** begin **

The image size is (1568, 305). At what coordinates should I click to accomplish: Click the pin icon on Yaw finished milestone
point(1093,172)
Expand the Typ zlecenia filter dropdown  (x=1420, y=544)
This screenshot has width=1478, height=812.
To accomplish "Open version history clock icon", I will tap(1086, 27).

** end **

- Task details
Can you write out all the records above again, requests included, with only the coordinates in the answers scaled by 2.4 and rounded to whole numbers, halves rounding up?

- Written response
The image size is (1568, 305). At what coordinates should I click to accomplish: Click the pin icon on Yaw finished milestone
point(2623,413)
Expand the Typ zlecenia filter dropdown  (x=3408, y=1306)
This screenshot has width=1478, height=812.
To accomplish "Open version history clock icon", I will tap(2606, 65).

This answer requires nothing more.